Oroonoko wird kurz darauf mit seinen Männern von einem Sklavenhändler betrogen und gefangengenommen. Sie werden nach Surinam verschleppt und dort ebenfalls verkauft. Zwar wird Oroonoko dort kurzzeitig mit seiner Imoinda wieder vereint. Aber das Glück der beide steht unter keinem guten Stern…
Unsere Meinung:
Mit Oroonoko hat Aphra Behn nicht nur eine neue Form der Erzählung vorgelegt und Raum geschaffen für weibliche Autoren und Erzählstimmen, vielmehr hat sie auch einen authentisch wirkenden Bericht geschrieben, bevor Autoren wie Daniel Defoe diesen aufgriffen. Aber vor allem hat sie mit Oroonoko schon im 17. Jahrhundert ein Anti-Sklaverei-Buch vorgelegt. Der vermeintlich „ungebildete Wilde“ aus Afrika ist der eigentliche Held der Geschichte. Die weißen Herren, die ihm gegenüberstehen sind ihm moralisch absolut unterlegen.

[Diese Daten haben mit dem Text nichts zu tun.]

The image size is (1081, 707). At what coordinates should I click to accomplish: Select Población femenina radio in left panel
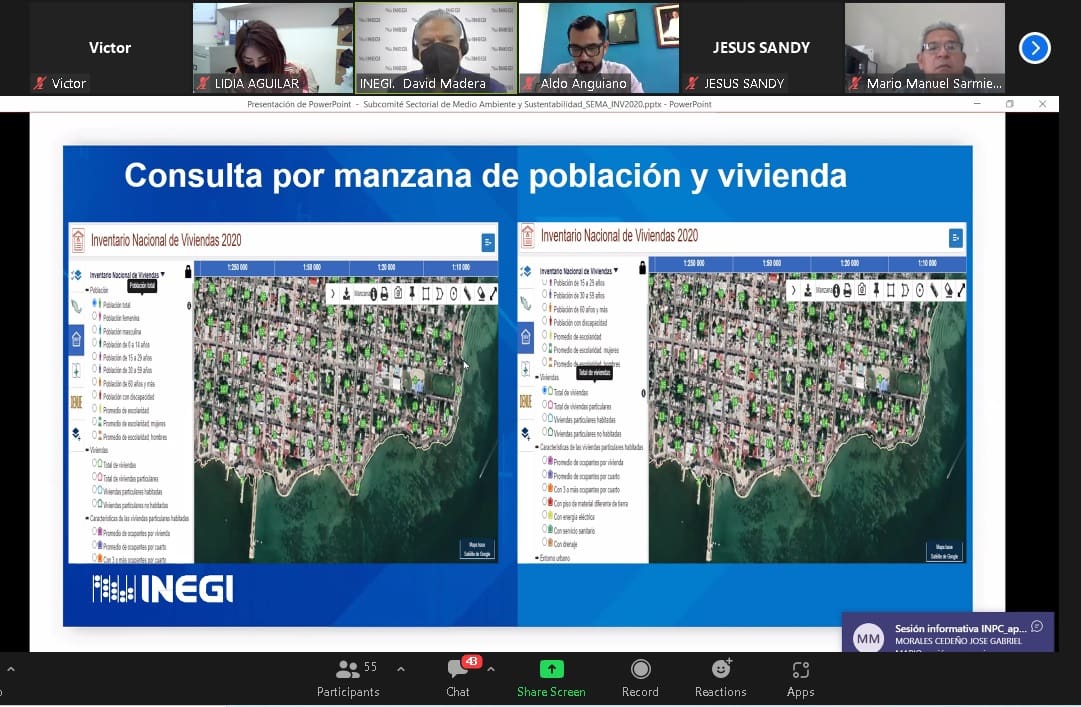tap(96, 317)
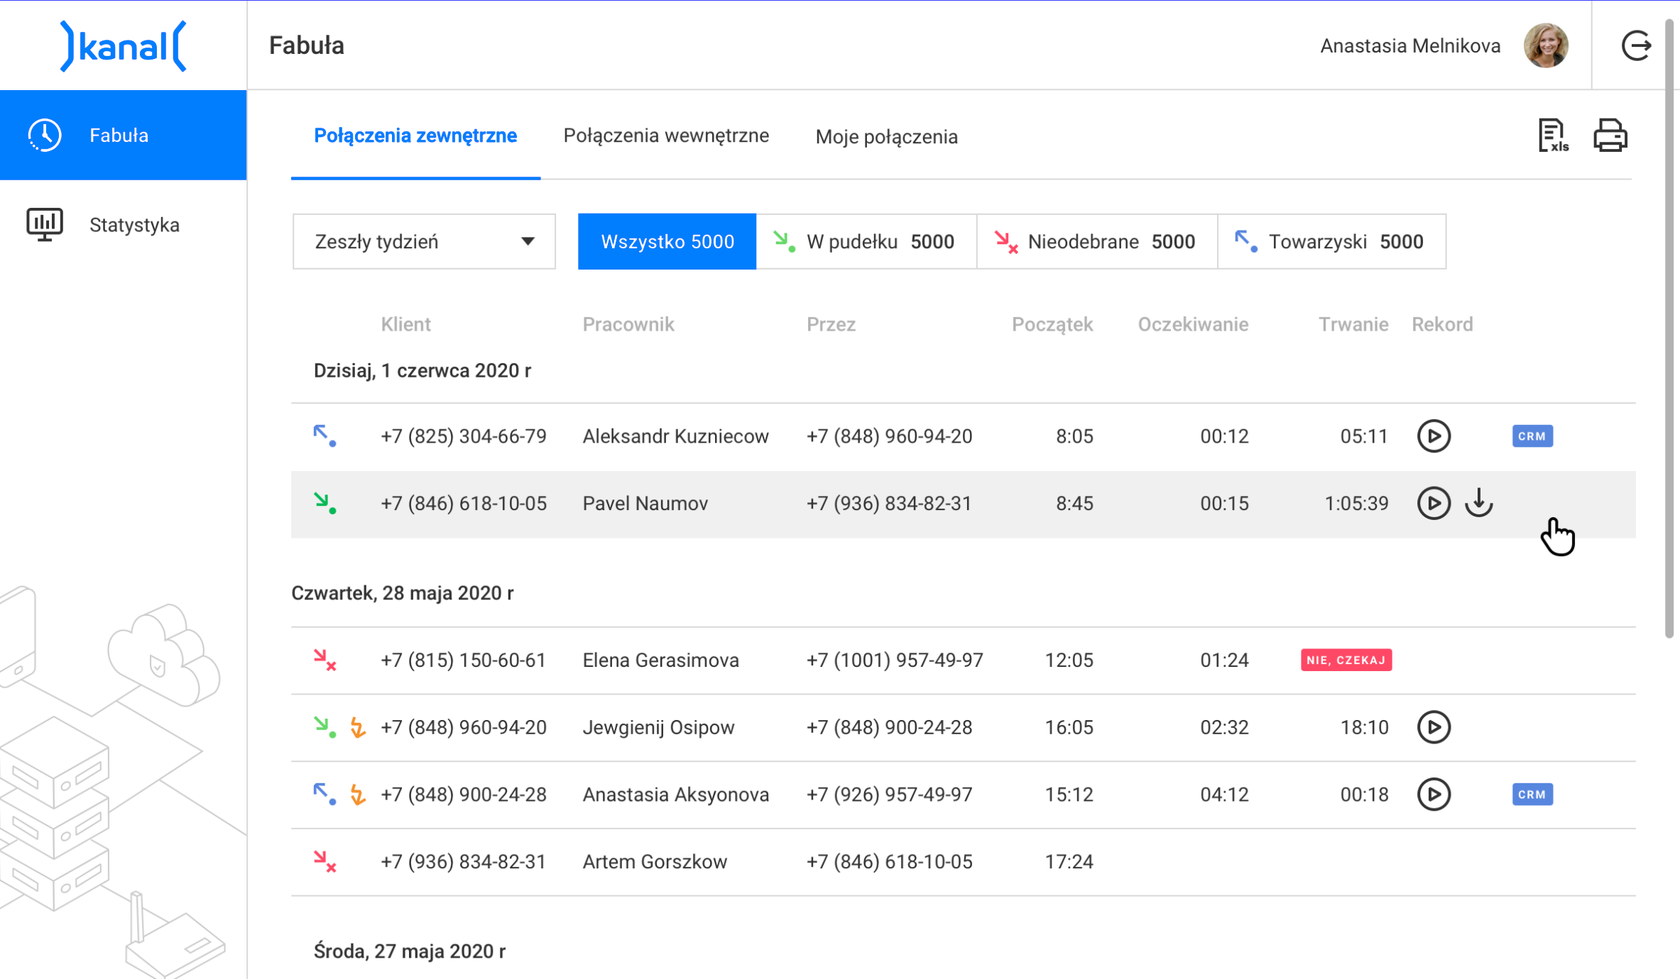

Sowohl gegenüber dem Bootskaptein, von dem er verschleppt wird oder dem Sklavenhändler wird deutlich, dass Oroonoko – im Gegensatz zu den anderen Figuren – ein ehrenvoller Mann ist. Und das in einer Welt, in der das Konzept von Ehre noch eine ganz besondere Bedeutung zugeschrieben wird. Nicht ehrenvoll zu handeln oder zu lügen war im 17. Jahrhundert ganz anders verpönt als heutzutage. Wortbruch war eine große Schande und Anlass für ein Duell. Mit Oroonoko hat Aphra Behn eine Idealform für Ehre und Wahrheit geschaffen, die in der korrupten Gesellschaft verloren gegangen war. Obwohl er ein Skalve ist, ist sein Handeln immer noch ehren- und heldenhaft.

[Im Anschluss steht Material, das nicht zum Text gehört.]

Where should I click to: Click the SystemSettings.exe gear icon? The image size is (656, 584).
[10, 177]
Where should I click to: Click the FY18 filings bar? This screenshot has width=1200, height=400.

Oroonoko erwiderte darauf, es tue ihm leid zu hören, dass der Kapitän sich auf die Kenntnis und die Verehrung irgendwelcher Götter berufe, die ihn keine besseren Prinzipien gelehrt hätten, als anderen nicht das Vertrauen zu schenken, das man selbst erwartet. Der Kaptein jedoch, konnte sich nicht entschließen, dem Ehrenwort eines Heiden zu trauen, eines Mannes, der nicht einmaleinen Begriff von dem Gott habe, den er anbete.
Aphra Behn: Oroonoko
Der spätere Protest von Oroonoko gegen die Sklaverei zielt auf das Übel, Menschen als Eigentum zu betrachten, das gekauft und verkauft werden kann. Oroonoko prangert dieses moralisch verkommene System an:
Warum, meine lieben Freunde und Leidgenossen […] sollen wir Sklaven eines unbekannten Volkes sein?… wir wurden gekauft und verkauft wie Affen zum Vergnügen von Frauen, Narren und Feiglingen und um Gauner und Abtrünnige zu unterstützen, die ihre eigenen Länder verlassen mussten wegen Raub, Mord, Diebstahl und anderer Schurkereien. […] Sollen wir etwa solch einem heruntergekommenen Volk Gehorsam leisten, dem keine menschliche Tugend verblieben ist, um es von den gemeinsten Kreaturen zu unterscheiden?
Die Geschichte um Oroonoko ist recht schlicht und die Message sehr deutlich. Was mich aber am meisten faszinierte, ist das mystische Leben von Aphra Behn, das selbst nach einem Romaninhalt klingt. Hinzu kommt ihre Vorreiterrolle und ihre Bedeutung für die Literaturgeschichte, die auch in den Essays im Nachwort des Buches eindrücklich beschrieben werden. All das macht Oroonoko zu einer spannenden Lektüre für Literaturfans.